_What is expected_:
Whatever the lines below say, output them exactly.

─── Records shown

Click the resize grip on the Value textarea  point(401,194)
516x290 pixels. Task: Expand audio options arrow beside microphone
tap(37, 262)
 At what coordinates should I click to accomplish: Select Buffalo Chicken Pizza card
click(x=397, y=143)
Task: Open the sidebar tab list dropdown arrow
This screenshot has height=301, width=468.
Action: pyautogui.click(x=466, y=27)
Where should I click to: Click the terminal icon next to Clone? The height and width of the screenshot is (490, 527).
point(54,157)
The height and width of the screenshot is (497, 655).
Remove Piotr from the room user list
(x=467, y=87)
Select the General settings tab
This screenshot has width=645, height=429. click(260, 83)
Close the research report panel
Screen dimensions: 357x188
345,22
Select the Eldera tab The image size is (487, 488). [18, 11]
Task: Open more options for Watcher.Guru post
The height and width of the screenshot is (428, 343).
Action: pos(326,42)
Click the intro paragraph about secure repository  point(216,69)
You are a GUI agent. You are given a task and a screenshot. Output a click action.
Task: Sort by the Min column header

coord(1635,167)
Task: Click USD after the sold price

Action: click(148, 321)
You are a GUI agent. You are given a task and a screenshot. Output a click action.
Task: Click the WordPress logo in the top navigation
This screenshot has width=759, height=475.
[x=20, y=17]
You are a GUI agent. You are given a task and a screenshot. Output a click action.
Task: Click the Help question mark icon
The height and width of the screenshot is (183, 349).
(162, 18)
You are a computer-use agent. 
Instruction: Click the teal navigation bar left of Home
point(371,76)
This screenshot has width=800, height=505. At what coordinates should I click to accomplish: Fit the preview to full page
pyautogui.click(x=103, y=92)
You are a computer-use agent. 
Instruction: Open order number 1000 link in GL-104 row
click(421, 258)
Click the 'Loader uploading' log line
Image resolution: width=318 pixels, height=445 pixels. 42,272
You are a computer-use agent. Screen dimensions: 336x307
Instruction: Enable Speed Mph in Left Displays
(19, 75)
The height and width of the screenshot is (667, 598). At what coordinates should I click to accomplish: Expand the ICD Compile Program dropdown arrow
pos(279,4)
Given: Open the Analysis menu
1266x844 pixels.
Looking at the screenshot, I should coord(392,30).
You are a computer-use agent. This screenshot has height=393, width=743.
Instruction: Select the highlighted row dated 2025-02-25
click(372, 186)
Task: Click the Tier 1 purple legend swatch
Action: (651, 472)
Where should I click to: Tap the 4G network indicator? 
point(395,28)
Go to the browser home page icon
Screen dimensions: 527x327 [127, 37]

──────

_The completed task_:
Click the resize grip on the Value textarea  point(401,194)
516x290 pixels. Task: Expand audio options arrow beside microphone
tap(37, 262)
 At what coordinates should I click to accomplish: Select Buffalo Chicken Pizza card
click(x=397, y=143)
Task: Open the sidebar tab list dropdown arrow
This screenshot has height=301, width=468.
Action: pyautogui.click(x=466, y=27)
Where should I click to: Click the terminal icon next to Clone? The height and width of the screenshot is (490, 527).
point(54,157)
The height and width of the screenshot is (497, 655).
Remove Piotr from the room user list
(x=467, y=87)
Select the General settings tab
This screenshot has width=645, height=429. click(260, 83)
Close the research report panel
Screen dimensions: 357x188
345,22
Select the Eldera tab The image size is (487, 488). [18, 11]
Task: Open more options for Watcher.Guru post
The height and width of the screenshot is (428, 343).
Action: pos(326,42)
Click the intro paragraph about secure repository  point(216,69)
You are a GUI agent. You are given a task and a screenshot. Output a click action.
Task: Sort by the Min column header

coord(1635,167)
Task: Click USD after the sold price

Action: click(148, 321)
You are a GUI agent. You are given a task and a screenshot. Output a click action.
Task: Click the WordPress logo in the top navigation
This screenshot has width=759, height=475.
[x=20, y=17]
You are a GUI agent. You are given a task and a screenshot. Output a click action.
Task: Click the Help question mark icon
The height and width of the screenshot is (183, 349).
(162, 18)
You are a computer-use agent. 
Instruction: Click the teal navigation bar left of Home
point(371,76)
This screenshot has width=800, height=505. At what coordinates should I click to accomplish: Fit the preview to full page
pyautogui.click(x=103, y=92)
You are a computer-use agent. 
Instruction: Open order number 1000 link in GL-104 row
click(421, 258)
Click the 'Loader uploading' log line
Image resolution: width=318 pixels, height=445 pixels. 42,272
You are a computer-use agent. Screen dimensions: 336x307
Instruction: Enable Speed Mph in Left Displays
(19, 75)
The height and width of the screenshot is (667, 598). At what coordinates should I click to accomplish: Expand the ICD Compile Program dropdown arrow
pos(279,4)
Given: Open the Analysis menu
1266x844 pixels.
Looking at the screenshot, I should coord(392,30).
You are a computer-use agent. This screenshot has height=393, width=743.
Instruction: Select the highlighted row dated 2025-02-25
click(372, 186)
Task: Click the Tier 1 purple legend swatch
Action: (651, 472)
Where should I click to: Tap the 4G network indicator? 
point(395,28)
Go to the browser home page icon
Screen dimensions: 527x327 [127, 37]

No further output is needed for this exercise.